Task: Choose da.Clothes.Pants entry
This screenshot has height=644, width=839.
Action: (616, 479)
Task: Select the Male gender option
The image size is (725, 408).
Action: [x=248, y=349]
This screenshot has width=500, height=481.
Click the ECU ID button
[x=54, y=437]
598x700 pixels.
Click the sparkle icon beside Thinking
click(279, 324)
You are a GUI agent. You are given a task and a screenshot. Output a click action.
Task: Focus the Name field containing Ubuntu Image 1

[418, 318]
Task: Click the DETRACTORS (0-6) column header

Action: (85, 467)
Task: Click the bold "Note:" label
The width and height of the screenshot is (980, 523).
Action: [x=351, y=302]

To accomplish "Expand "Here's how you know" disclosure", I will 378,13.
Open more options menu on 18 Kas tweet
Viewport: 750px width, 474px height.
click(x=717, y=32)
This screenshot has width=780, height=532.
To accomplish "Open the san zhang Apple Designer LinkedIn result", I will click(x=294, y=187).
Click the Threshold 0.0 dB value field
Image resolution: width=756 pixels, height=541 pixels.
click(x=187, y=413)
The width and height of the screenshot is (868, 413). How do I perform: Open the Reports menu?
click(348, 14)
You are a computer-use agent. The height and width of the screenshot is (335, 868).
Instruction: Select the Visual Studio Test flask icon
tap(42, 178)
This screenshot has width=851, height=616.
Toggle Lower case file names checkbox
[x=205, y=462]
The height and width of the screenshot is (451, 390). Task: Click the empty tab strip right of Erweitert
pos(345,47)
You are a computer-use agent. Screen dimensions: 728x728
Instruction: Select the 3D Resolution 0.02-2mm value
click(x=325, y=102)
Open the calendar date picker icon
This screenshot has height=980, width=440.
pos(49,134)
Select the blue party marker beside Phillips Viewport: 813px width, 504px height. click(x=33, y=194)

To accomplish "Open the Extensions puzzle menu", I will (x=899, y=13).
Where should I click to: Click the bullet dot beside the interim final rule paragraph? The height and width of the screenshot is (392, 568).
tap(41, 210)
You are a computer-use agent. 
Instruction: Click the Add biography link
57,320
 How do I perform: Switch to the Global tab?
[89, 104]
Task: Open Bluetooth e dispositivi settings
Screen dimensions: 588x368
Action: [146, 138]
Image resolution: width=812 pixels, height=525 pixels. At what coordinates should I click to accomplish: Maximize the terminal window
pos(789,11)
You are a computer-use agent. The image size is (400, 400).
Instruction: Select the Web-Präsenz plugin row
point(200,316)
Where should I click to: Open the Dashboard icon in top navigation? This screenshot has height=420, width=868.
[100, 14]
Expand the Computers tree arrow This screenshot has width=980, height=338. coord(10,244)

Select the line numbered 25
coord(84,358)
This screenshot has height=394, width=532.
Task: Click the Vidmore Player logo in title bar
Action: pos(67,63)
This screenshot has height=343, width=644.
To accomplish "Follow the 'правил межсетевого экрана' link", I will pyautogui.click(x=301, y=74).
• • •
--- What is expected ---
Through the line that holds "Task: Click the bold", repeat the material above exactly, starting at its first line.

--- Written response ---
Task: Choose da.Clothes.Pants entry
This screenshot has height=644, width=839.
Action: (616, 479)
Task: Select the Male gender option
The image size is (725, 408).
Action: [x=248, y=349]
This screenshot has width=500, height=481.
Click the ECU ID button
[x=54, y=437]
598x700 pixels.
Click the sparkle icon beside Thinking
click(279, 324)
You are a GUI agent. You are given a task and a screenshot. Output a click action.
Task: Focus the Name field containing Ubuntu Image 1

[418, 318]
Task: Click the DETRACTORS (0-6) column header

Action: (85, 467)
Task: Click the bold "Note:" label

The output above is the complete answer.